Two-Minute Monologue

Hockey, as an entity, has made a lot of changes in recent years. Attempts to speed up, clean up, and first and foremost increase scoring have been major priorities, especially at the NHL level.

The world’s top league is looking to erase over a decade of trap-happy hockey, where the prevailing philosophy of the sport was to suffocate an opponent into submission while scoring just enough opportunistic goals to eke out the win.

Some of the NHL’s initiatives to this end included: allowing two-line passes; permitting “tagging up” in offsides situations; dictating a renewed emphasis among the officials against holding, obstruction, hooking, and general interference; prohibiting line changes for teams guilty of icing the puck; shrinking goaltenders’ equipment; shrinking the goal crease; creating the trapezoid to limit the territory in which goalies can play the puck; making overtime a four-on-four affair; and instituting the shootout, thereby eliminating ties.

The league even experimented (and may still be doing so, to some extent) with warping the size and/or shape of the goal to create more net to shoot at.

While all of these tweaks and twists have stuck, more or less, there is one adjustment that I believe would have a tremendously positive impact on the way the game is played. The funny thing is, it’s not a new idea … in fact, it was in the NHL rule book half a century ago. Perhaps it’s time to dust off some history and make it our future.

Back in the middle of the century, all penalties were served to their chronological conclusions: players who took two-minute minors served all 120 seconds, regardless of whether – or how often – the opposition scored on the power play. Nowadays, of course, only five-minute major penalties allow for multiple power-play goals for a single infraction.

What changed? Ironically, in 1956-57 the NHL decided that too many goals were being scored, and parity (and to some extent the very relevance of the sport) was under fire.

The Montreal Canadiens were the culprits, dressing lethal combinations of Hall of Fame talent the likes of which had never before graced a sheet of ice. Mythical players like Maurice and Henri Richard, Jean Beliveau, Bernie Geoffrion, Dickie Moore, and Emile Bouchard were so prolific, so immutably and inherently dominant that the league felt it had little choice but to dampen the breakneck scoring pace of the Bleu, Blanc et Rouge goal machine … by redesigning the game at large. (We should also be careful not to disregard the contemporary issue of simmering – and frequently blatant – prejudice against French Canadians, including the province of Quebec, its queen metropolis of Montreal, and of course the culture’s second religion: its beloved Canadiens.)

The NHL got its way, and while it did little to staunch the flow of Stanley Cup titles into Montreal, it did change the game in a big way.

Many among USCHO.com’s audience will astutely point out that the college game in many ways side-stepped the defensive quagmire into which the NHL tumbled in the mid-90’s through the lockout year of 2004-05. The talent is more diluted and rough around the edges, fighting has never been an issue, and rules like no-touch icing (where the defense doesn’t have to contact the puck to draw the whistle) and the two-line pass (which has been legal for a long time in NCAA hockey) keep the pace swift and exciting. That’s all true, and I for one don’t feel that boosting the scoring is an issue for our level of the sport.
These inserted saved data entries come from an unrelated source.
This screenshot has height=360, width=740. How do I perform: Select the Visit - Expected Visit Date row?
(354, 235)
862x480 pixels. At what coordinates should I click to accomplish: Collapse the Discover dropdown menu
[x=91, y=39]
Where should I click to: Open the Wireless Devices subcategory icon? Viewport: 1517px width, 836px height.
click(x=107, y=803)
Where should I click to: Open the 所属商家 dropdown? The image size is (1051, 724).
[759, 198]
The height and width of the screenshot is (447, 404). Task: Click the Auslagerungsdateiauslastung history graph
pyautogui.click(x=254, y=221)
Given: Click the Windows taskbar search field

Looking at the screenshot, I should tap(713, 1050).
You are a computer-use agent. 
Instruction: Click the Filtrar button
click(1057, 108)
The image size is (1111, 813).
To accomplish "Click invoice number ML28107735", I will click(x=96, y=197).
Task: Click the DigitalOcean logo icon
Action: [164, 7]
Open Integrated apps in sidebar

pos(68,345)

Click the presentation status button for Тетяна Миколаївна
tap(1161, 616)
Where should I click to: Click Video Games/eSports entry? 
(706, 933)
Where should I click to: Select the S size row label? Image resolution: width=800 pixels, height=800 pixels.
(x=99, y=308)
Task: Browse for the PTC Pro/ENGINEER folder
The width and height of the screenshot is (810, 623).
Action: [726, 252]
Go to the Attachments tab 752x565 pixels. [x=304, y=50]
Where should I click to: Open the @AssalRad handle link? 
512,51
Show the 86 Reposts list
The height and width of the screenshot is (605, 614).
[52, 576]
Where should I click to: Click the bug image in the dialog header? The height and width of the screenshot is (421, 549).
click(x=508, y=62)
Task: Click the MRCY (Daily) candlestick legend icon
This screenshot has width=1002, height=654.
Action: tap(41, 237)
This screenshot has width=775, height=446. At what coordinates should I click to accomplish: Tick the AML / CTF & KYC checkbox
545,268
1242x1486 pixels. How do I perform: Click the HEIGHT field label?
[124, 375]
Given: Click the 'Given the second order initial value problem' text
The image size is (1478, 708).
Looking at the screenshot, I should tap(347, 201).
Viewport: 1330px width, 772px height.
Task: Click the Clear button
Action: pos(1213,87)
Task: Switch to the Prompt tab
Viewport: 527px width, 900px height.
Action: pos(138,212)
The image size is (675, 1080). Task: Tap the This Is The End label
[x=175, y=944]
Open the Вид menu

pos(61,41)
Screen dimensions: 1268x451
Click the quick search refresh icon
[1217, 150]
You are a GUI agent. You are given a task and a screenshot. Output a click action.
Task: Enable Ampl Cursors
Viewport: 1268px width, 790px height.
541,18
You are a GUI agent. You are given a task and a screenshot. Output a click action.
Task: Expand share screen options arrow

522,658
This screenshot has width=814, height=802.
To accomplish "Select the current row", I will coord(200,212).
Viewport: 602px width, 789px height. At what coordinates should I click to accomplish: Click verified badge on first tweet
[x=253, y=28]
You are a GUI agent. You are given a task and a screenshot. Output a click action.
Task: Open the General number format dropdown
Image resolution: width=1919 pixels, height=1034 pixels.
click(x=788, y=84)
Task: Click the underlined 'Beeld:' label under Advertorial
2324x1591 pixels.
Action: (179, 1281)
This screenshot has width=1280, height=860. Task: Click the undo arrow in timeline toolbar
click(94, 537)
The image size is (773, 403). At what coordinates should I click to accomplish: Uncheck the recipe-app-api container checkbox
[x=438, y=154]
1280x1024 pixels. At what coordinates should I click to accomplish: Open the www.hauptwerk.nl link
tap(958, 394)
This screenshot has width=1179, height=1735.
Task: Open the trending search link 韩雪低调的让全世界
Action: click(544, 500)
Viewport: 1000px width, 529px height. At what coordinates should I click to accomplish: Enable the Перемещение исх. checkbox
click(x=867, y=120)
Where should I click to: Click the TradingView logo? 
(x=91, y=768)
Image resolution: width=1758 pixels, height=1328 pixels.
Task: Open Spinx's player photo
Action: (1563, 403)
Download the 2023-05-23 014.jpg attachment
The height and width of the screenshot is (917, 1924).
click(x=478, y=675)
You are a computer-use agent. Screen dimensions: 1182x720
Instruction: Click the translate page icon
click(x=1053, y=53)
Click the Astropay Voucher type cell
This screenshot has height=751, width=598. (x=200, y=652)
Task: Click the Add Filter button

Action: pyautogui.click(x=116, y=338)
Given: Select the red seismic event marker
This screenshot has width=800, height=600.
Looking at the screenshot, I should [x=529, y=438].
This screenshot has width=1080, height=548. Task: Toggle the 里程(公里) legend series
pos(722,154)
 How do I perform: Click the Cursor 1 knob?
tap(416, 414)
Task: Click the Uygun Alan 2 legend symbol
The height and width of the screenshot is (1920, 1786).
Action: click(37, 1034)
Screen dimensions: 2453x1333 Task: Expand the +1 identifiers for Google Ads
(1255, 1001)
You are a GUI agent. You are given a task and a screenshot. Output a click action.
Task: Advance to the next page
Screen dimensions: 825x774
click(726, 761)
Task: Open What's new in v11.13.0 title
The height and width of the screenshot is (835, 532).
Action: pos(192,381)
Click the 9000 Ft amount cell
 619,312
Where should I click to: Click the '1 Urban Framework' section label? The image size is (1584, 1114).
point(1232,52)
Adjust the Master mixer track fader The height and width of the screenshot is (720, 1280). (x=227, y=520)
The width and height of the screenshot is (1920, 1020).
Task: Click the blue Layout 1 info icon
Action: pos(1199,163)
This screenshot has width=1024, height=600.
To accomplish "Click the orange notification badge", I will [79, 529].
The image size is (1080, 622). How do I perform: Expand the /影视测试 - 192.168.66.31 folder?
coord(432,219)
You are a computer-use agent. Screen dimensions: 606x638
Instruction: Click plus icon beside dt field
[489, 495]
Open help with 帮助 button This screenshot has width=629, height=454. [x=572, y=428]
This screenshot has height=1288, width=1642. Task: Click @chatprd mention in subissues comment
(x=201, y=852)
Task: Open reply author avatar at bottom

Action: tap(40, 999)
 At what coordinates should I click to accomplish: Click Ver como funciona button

But as a general rule of the game, one shared by many if not all levels of play, the full-minor rule could be a big step forward. The obvious result is that scoring will go up as power plays get second or even third goals in a single two-minute advantage. But the secondary effects may be the most appealing: after an early goal glut, it stands to reason that penalties themselves would diminish as coaches and players emphasize staying on even footing.

The current system of law and order puts the onus on the officials to keep a game clean, safe and fair. Rules are enhanced, re-emphasized, and re-defined in the hopes of putting all referees on the same page. In today’s Great Quest for Consistency, focus is on the strict definition of infractions instead of on the penalties’ ramifications.

I believe that we need to shift our focus to address the punishment more than the crime: players know what’s clean and what’s not; they know where the general line is. If the risk (goals against) is weighted a bit more heavily than the reward gained of a questionable action, the frequency of such actions will fall. It’s human nature, and it’s been minimized for too long.

Bring the sport full-circle: add the weight, and watch the game take off.